WHAT TO DO -
[A] From the essay on physician advocacy, reproduce verbatim the passage starting at "You probably want" and ending at "already-challenged physician-patient relationship.".
[B] In the essay on physician advocacy, what three things does the author say the principle of unqualified advocacy doesn't mean?
[C] According to the essay on physician advocacy, what name did Dr. Marty Samuels and the author originally give to the idea that a doctor treats a patient as a member of her own family?

DOCUMENT EXTRACT -
◇ ◇ ◇
You probably want your doctor to care about people, but how much do you want her to care about all of them?  That’s the question I ask when I read articles – generally by bioethicists, often respectable ones – asserting that one of the moral responsibilities of physicians is to be responsible stewards of the healthcare dollar.

This rhetoric concerns me, because I worry it may ultimately degrade the already-challenged physician-patient relationship.

The cornerstone of medicine, the most fundamental principle, in my mind, is the absolute, rock-solid belief that your doctor is your unqualified advocate and will work as hard as possible to provide you with the best medical treatment possible, as if you were a member of her own family (Dr. Marty Samuels and I originally described this as “The Uncle Marvin Test”).

To be clear: this doesn’t mean the most expensive pills – by all means prescribe or substitute an equivalent generic, when available.  This doesn’t mean the most expensive diagnostic studies – it’s generally in the patient’s medical interest to avoid unnecessary procedures that usually carry some intrinsic risk and also can lead to false positive results that can in turn lead to needless anxiety — and on occasion, permanent harm.  This doesn’t mean extra days in the hospital – a hospital is one of the world’s most dangerous places, and it’s often in a patient’s best interest to be discharged as soon as possible (see here if you need more convincing).
◇ ◇ ◇
GIVEN RECORDS -
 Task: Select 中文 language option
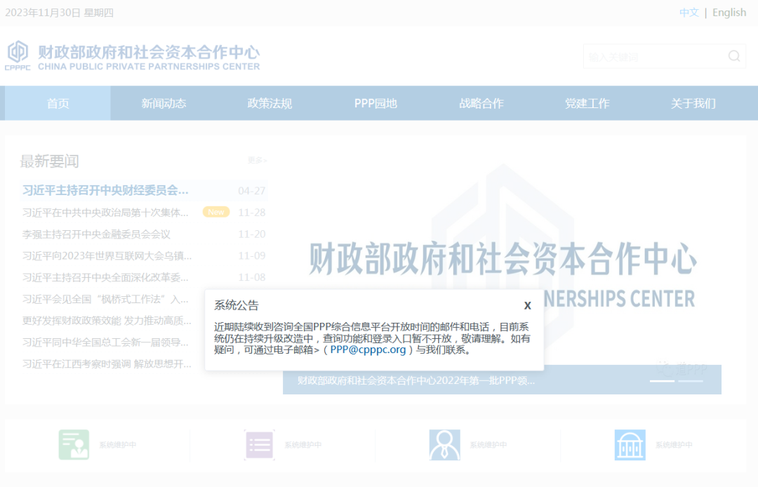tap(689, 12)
◇ ◇ ◇
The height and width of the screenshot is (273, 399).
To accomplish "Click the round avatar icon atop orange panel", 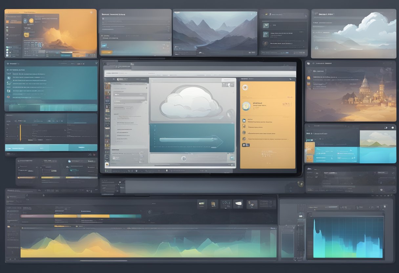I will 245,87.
◇ ◇ ◇
SOLUTIONS TO THE PROBLEMS -
[A]
You probably want your doctor to care about people, but how much do you want her to care about all of them?  That’s the question I ask when I read articles – generally by bioethicists, often respectable ones – asserting that one of the moral responsibilities of physicians is to be responsible stewards of the healthcare dollar.

This rhetoric concerns me, because I worry it may ultimately degrade the already-challenged physician-patient relationship.

[B]
- The most expensive pills
- The most expensive diagnostic studies
- Extra days in the hospital

[C] "The Uncle Marvin Test"